• Text passage:
▼
Jack, Michele, Lauren and Kevin Riley (clockwise, from upper left) pose in front of their Woodmoor home on Tuesday, December 13, 2011. The Woodmoor neighborhood is defined by hilly streets lined with mature trees and brick Cape Cods and Colonials. (Amy Reinink FTWP/PHOTO BY AMY REININK FTWP)

Jeff Miller was understandably skeptical.

His wife, Shawn Brennan, had suggested they move from Bethesda to a rental house in Silver Spring’s Woodmoor neighborhood, just a few blocks away from where she grew up, and where her parents had lived since the 1960s.

“My in-laws are great, but I’d never lived on this side of county, and I wasn’t sure what to think about Silver Spring,” said Miller, who grew up in Laytonsville and Potomac.

Three years later, Miller counted himself a Woodmoor convert, having been wooed by its vintage houses, hilly and wooded landscape, and sense of community and history. When he and Brennan started looking for a house to buy, Miller didn’t see any point in looking outside the neighborhood, located just north of the Beltway off Colesville Road. They bought their home in 2000.

“We’re actually a pretty typical story in the neighborhood,” said Miller, 44, a consultant and a lecturer at University of Maryland and Catholic University. “Lots of people who grew up in the neighborhood come back. Lots of families have multiple generations living here, which seems to be pretty unusual in Washington.”

Woodmoor’s first houses were built in 1938, and it’s those brick Colonials and Cape Cods that define the neighborhood’s housing stock today.

Re/Max agent Judy Hanrahan, who grew up in Woodmoor and moved back to the neighborhood in 1966 to raise her own children, said the neighborhood’s well-kept 1930s- and 1940s-era houses and its hilly, tree-lined streets serve as a major draw for residents.

“You always see people walking their dogs or hanging out in their yards,” said Hanrahan. “People also like the convenience for commuting and shopping.”

Most houses are within walking distance of Northwest Branch Park and the Woodmoor Shopping Center, which includes a bakery, grocery store, bank, drugstoreand other shops.

“You can walk to Starbucks and get coffee, or walk to Santucci’s and get a sandwich, or walk to CVS and pick up your child’s prescription,” said Cari Jordan, 39, a Long & Foster real estate agent who has lived in Woodmoor since 1999. “My kids even walk to school.”

The neighborhood’s proximity to such amenities comes with the hassle of heavy traffic on University Boulevard and Colesville Road.

“It’s a double-edged sword, because we wouldn’t have many of the stores we do, like the Trader Joe’s, if it weren’t for the number of people driving through here,” Miller said. “At the same time, if you’re looking to drive to the Safeway between 3:30 and 6:30 p.m., it takes you as long to drive as it would to walk.”

Jordan said many residents cope with heavy commuter traffic by taking a Ride-On bus to the Silver Spring or Forest Glen Metro stations, or by riding their bikes to Metro, as her husband, Rob, does.

“There are a lot of families who only have one car,” Jordan said. “And I would say there are six guys on my street alone who ride their bikes to work.”

But the neighborhood itself is largely protected from traffic, as it’s surrounded by the Beltway and Northwest Branch Park.

“On two sides of the neighborhood, you have absolutely no cut-through,” says Jordan. “If you don’t live in Woodmoor, you have no reason to drive through the neighborhood, which is very unique in Silver Spring. That’s part of what makes the neighborhood feel so cohesive.”
▲
[Collected data entries]
▼
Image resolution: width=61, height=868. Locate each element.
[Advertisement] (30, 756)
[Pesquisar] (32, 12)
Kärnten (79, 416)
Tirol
▲
• Objectives:
[A] According to the Woodmoor article, in what year were the neighborhood's first houses built?
[B] Write out the part of the Woodmoor article between "Woodmoor’s first houses" and "drugstoreand other shops.", inclusive.
The data stands apart from the Woodmoor article as separate material.

• Responses to the tasks:
[A] 1938.

[B]
Woodmoor’s first houses were built in 1938, and it’s those brick Colonials and Cape Cods that define the neighborhood’s housing stock today.

Re/Max agent Judy Hanrahan, who grew up in Woodmoor and moved back to the neighborhood in 1966 to raise her own children, said the neighborhood’s well-kept 1930s- and 1940s-era houses and its hilly, tree-lined streets serve as a major draw for residents.

“You always see people walking their dogs or hanging out in their yards,” said Hanrahan. “People also like the convenience for commuting and shopping.”

Most houses are within walking distance of Northwest Branch Park and the Woodmoor Shopping Center, which includes a bakery, grocery store, bank, drugstoreand other shops.